--- Records shown Enclosed Below ---

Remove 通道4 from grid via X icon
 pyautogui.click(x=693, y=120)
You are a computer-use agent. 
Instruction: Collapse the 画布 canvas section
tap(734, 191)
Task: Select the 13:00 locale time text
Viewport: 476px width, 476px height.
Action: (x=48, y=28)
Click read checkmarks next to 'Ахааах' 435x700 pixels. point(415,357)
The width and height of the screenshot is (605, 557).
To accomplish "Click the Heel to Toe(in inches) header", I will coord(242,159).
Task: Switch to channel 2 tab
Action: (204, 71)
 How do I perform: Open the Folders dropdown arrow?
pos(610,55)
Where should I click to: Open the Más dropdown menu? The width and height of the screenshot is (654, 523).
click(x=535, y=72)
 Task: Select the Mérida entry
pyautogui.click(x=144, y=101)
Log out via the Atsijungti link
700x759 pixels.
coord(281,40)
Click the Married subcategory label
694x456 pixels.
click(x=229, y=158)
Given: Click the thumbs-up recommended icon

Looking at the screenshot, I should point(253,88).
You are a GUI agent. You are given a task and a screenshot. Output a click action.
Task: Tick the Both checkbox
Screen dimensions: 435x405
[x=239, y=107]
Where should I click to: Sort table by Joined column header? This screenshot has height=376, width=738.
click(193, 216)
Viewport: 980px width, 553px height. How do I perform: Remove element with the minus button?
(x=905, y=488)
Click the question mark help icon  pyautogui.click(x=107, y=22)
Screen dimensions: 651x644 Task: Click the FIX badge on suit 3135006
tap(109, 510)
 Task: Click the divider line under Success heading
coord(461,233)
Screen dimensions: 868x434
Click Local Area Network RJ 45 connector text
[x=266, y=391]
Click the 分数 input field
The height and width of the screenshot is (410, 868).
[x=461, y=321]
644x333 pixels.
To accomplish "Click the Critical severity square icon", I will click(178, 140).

--- End of Enclosed Records shown ---

Your assignment: Among the entries, how many lines include the word "agent"? Give only the number.

Exercise solution: 2